Further to Bug 2078, I am seeing similar behaviour with the Row Concatenate node for large datasets (I have ~16.4 million rows of short-read sequence data to process) with knime 2.0.3 and knime 2.1.0

I’ve worked around the problem via an external SQL database, but thought that a simple fix might be available.

thanks in advance,

wiswedel · December 2, 2009, 10:14am

Hi,

Thanks for reporting this. We have opened a bug and will fix this in future versions. Just to clarify what is causing this problem: The tables in KNIME have unique row IDs, so nodes that generate new IDs (such as RowID, Concatenate or File Reader) need to ensure that IDs are indeed unique (and if they are not, they need to be “uniquified”). This is done via a hash set that keeps the RowIDs in main memory …

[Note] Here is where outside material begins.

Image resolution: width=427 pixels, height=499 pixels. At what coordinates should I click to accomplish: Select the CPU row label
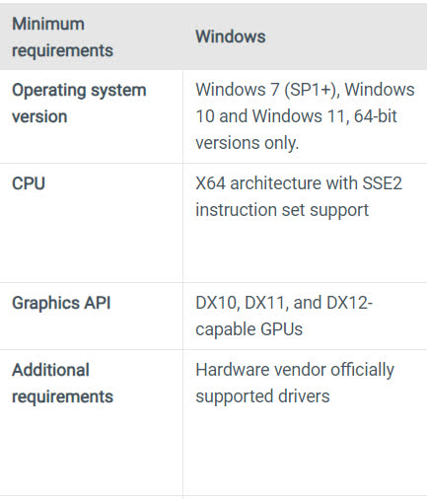pos(29,183)
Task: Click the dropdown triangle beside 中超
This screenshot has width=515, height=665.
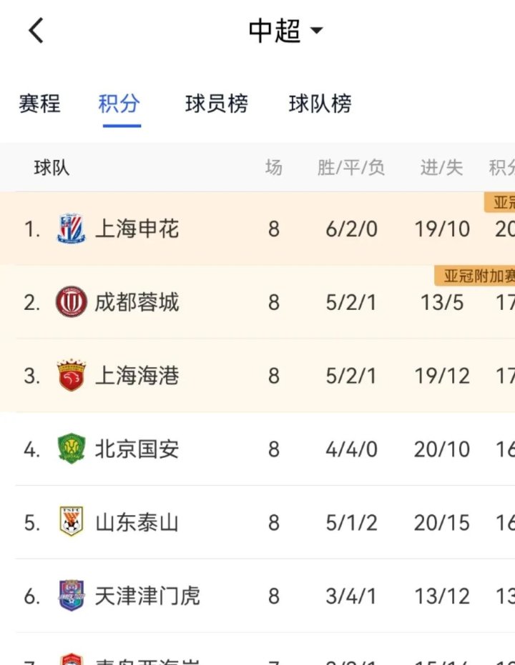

Our fix for the RowID node (fix #2078) is to leave the responsibility to the user. The user can specify that the generated IDs are unique (if they are not, however, the node will fail during execution). This doesn’t require the expensive hash set. The fix for the Concatenate node will be of similar kind.

Thanks,
Bernd

baj · December 16, 2009, 4:01pm

Could you include an option to re-initialize the row indices. This way we don’t have to take care of this…
meaning if Table one has 2 rows with ids id_1 and id_3 and table two has id_2, id_3, id_4 , they could after merging have id_1, id_2, id_3, id_4, id_5

I guess you can conclude from my suggestion that I am not sure what to do with the unique row ids. Is there a description on when and where they are used?

Thanks,

Bernd

wiswedel · December 18, 2009, 3:05pm

Is there a description on when and where they are used?
You mean, what the unique rowIDs are used for? That’s a build-in requirement of KNIME. There are used, e.g. to determine the set of records to hilite (that’s why they need to be unique).